幼い頃に近所のうちで飼われていたゴールデンレトリバーを思い起こしながら覆い被さって、鬼崎さんの身体中に鼻を擦り付けた。すると、くすぐったそうな笑い声に少しずつ、ドキッとするような吐息が混ざり出す。
しかし調子にのって舌まで出し、ぺろぺろと身体を舐めていると、腹のあたりに差し掛かったところで肩が掴まれ、強い力で引き剥がされた。
「蓮太郎、いい加減にしないか!」
「わぅーん」
「そんな声を出しても駄目」
きつい口調で叱られて、俺は渋々身体を退ける。完全に怒らせてしまったかもしれない。鬼崎さんは俺の顔を見ずに背を向け、リビングを出て行ってしまった。
けれど・・・・・・。
あんな風に余裕の無い言い方は初めてだった。ニヤリと口元が緩む。いけるぞ。これはもう一押しだ。舐めるたびに徐々に熱くなっていった鬼崎さんの体温。それに、俺の足の下であの人の雄の部分は間違いなく反応していた。
「ん?」
浴室のドアを開ける音が聞こえる。どうやら鬼崎さんはシャワーに入ったらしい。
「くっくっく」
いけない心に火がついた。もう少し悪戯をしてやりたい。そう思い、俺は首輪を外さず服を脱ぎ、鬼崎さんのもとに向かった。身体が高ぶった状態の今、裸の俺が浴室に乱入したらどうなっちゃうのかなぁ。
段々とエスカレートする悪い思いつき。だが止められないほどに、俺自身も興奮していた。色情的な好奇心にゾクゾクと胸が高鳴り、ドアのむこうでスラリと伸びた男の影に舌なめずりをする。
「俺は犬なんだ」
俺はその言葉と共に中へ飛び込んだ。ギョッとして振り向いた鬼崎さんにゆっくりと歩み寄り、何を言われても人間の言葉なんて知りませんという顔をする。

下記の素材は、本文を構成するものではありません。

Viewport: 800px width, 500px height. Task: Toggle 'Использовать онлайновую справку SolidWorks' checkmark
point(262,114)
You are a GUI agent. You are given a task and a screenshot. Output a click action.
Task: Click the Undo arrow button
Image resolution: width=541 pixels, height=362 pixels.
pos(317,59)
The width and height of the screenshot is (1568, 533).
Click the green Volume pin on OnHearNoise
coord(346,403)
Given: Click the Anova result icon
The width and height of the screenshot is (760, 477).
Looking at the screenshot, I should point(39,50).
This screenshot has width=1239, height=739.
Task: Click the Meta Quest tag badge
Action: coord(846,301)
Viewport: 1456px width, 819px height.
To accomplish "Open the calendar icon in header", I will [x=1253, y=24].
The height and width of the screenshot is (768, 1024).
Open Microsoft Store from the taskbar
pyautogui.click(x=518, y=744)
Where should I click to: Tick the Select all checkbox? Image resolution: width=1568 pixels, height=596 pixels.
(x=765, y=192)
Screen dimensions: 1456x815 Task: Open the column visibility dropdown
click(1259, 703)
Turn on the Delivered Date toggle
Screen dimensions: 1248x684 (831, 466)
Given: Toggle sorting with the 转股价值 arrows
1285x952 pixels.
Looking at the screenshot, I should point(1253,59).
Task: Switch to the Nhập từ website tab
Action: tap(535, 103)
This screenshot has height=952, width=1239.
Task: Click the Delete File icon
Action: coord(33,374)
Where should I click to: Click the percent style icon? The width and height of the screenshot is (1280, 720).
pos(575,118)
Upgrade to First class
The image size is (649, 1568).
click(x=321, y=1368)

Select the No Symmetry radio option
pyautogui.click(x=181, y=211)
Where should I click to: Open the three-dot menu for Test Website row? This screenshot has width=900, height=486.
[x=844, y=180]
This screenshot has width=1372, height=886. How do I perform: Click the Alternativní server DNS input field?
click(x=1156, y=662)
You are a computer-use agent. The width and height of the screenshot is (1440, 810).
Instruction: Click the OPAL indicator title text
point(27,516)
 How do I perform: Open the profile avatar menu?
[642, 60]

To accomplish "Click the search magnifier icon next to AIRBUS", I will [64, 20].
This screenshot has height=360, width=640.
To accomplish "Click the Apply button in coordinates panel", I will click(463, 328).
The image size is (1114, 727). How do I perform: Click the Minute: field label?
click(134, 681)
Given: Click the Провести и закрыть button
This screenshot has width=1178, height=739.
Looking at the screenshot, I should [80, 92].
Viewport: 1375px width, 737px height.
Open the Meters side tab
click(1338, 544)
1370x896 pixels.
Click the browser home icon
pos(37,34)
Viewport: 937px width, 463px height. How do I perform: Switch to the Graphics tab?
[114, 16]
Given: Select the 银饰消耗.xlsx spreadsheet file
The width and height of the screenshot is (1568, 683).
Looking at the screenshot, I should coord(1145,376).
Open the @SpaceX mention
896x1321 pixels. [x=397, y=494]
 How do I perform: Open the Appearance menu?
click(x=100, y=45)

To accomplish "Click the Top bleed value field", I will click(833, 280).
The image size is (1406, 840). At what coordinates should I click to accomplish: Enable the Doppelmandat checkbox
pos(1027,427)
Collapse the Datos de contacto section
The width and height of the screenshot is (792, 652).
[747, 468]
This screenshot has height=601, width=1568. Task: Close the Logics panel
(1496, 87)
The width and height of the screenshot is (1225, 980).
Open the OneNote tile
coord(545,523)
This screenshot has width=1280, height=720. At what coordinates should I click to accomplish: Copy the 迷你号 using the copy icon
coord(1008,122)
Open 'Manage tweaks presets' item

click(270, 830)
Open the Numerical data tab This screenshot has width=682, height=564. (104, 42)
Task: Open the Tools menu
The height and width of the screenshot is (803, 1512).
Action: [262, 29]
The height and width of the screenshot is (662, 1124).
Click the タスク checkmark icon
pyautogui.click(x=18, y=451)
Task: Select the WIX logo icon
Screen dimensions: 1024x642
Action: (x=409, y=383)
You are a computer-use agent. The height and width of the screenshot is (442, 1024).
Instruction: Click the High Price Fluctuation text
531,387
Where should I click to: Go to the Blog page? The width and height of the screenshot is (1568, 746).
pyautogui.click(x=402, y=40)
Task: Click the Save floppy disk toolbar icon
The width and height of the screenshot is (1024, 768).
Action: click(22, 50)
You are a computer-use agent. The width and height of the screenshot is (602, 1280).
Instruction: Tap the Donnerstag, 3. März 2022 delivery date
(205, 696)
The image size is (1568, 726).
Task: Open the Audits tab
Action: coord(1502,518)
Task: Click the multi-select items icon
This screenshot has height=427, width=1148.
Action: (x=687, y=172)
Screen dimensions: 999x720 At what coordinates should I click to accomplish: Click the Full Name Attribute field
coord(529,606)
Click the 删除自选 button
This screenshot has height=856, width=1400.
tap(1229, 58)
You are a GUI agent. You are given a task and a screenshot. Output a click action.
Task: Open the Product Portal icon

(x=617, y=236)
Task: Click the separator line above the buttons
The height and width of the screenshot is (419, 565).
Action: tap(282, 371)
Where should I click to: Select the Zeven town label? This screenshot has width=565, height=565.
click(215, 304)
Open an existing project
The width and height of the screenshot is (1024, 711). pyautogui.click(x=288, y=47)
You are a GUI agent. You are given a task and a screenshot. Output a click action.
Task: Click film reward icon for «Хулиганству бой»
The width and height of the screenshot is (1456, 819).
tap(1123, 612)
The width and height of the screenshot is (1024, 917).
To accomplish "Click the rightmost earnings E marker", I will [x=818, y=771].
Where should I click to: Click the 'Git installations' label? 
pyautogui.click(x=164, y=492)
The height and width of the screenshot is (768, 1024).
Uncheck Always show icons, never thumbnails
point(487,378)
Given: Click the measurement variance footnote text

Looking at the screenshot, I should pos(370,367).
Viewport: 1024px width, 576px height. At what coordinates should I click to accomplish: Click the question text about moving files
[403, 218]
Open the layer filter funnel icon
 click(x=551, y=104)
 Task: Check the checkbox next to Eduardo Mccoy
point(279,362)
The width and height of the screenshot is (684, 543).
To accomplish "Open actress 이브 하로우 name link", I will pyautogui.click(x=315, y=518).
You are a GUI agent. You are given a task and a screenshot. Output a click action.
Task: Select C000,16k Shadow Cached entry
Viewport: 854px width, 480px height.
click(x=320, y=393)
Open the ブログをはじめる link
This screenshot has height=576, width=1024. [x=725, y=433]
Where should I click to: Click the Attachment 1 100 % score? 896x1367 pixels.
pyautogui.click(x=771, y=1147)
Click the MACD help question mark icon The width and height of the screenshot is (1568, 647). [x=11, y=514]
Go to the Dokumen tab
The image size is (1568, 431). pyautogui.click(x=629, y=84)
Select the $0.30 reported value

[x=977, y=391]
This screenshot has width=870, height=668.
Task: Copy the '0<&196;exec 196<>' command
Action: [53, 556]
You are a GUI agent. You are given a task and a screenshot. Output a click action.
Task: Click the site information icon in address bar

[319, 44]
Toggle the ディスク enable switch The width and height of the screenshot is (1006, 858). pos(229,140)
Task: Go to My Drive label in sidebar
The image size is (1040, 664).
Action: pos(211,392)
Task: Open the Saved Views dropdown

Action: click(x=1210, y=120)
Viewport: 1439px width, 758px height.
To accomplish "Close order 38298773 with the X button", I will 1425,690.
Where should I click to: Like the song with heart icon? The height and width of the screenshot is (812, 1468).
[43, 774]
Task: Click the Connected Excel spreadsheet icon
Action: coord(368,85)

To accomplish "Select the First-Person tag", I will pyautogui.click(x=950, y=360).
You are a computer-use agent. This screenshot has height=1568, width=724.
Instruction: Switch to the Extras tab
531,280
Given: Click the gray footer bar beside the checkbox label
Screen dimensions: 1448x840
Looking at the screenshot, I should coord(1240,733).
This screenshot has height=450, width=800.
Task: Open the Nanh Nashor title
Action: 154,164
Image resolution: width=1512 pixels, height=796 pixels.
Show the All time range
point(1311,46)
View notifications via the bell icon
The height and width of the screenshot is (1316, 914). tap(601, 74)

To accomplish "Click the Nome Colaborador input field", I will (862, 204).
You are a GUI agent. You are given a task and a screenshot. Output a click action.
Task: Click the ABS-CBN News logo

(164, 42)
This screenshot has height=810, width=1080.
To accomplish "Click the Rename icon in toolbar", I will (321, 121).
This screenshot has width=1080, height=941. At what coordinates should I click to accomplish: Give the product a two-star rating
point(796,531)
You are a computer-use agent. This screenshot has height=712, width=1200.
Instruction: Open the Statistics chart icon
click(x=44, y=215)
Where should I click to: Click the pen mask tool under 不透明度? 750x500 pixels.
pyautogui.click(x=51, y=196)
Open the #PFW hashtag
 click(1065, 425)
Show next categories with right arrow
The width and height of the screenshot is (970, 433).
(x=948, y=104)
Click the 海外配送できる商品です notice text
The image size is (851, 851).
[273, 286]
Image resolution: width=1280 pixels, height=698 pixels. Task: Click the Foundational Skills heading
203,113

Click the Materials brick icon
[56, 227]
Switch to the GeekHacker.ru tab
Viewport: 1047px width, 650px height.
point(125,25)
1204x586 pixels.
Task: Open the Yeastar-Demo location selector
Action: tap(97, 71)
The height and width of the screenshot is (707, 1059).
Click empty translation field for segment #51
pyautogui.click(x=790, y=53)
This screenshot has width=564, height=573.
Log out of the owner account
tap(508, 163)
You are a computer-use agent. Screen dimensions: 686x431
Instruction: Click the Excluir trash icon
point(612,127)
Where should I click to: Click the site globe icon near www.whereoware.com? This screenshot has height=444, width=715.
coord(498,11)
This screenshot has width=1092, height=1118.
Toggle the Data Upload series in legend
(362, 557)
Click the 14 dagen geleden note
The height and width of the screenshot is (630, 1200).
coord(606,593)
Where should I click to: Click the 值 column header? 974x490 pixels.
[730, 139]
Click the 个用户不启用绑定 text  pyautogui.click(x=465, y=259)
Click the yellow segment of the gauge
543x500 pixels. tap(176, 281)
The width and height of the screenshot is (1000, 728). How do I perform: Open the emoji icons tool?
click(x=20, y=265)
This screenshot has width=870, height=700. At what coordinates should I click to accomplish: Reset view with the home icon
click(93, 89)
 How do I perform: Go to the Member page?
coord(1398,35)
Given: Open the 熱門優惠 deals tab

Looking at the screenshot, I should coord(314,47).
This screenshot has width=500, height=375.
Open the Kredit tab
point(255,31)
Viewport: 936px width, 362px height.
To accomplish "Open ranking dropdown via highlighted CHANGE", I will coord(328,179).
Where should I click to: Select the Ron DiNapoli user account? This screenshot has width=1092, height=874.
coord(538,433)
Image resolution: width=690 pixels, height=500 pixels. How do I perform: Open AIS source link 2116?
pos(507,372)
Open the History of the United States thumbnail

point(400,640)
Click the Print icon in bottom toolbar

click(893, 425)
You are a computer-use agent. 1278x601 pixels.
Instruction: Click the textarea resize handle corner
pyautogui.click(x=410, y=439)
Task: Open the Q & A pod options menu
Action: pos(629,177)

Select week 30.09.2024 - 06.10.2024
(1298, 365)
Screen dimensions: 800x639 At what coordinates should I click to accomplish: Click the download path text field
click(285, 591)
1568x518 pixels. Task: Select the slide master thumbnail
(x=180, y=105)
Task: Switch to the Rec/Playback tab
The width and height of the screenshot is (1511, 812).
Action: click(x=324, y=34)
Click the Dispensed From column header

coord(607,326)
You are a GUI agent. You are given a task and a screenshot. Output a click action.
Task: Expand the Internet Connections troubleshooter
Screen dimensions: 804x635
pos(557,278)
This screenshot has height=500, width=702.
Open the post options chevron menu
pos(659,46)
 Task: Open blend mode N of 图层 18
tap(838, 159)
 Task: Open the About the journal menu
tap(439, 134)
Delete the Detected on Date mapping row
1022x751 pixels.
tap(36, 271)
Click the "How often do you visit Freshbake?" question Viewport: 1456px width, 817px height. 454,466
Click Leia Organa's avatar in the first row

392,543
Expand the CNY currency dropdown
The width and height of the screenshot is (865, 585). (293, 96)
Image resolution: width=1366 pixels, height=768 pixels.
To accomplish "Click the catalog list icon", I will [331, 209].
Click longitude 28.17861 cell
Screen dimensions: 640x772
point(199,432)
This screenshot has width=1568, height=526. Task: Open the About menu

「全く今日はどうしたんだ・・・・・・、それ以上近付くのはやめなさい」
鬼崎さんは困った顔だ。俺は首をかしげて足を進めた。鼻と鼻がくっつくくらいに顔を近づけ、「くぅーん」と鳴いて鼻を舐める。浴室の壁に追い詰められた鬼崎は、ぶるっと身体を振るわせた。
「蓮太郎・・・・・・ん」
浴室の壁際に突っ立ったままの無抵抗な男の唇を甘噛みし、わずかに開いた隙間に舌をねじ込む。肩を掴まれてもお構いなしに、本物の犬のようにベロベロと舌を使った。唇も口の中も余すところなく舐めまわせば、飲み込み切れない唾液が口の端から伝い、唇を離した瞬間、二人の間に糸が引いた。
「くうぅーん」
言葉が使えないともどかしい。リビングでの戯れと今のキスに、浴室の熱気がプラスされて、頭がぐらぐらしておかしくなりそうだった。
この男はどうだろう・・・・・・。視線を上げた先には、切なげに苦悶の表情を浮かべ、こちらを見つめている顔があった。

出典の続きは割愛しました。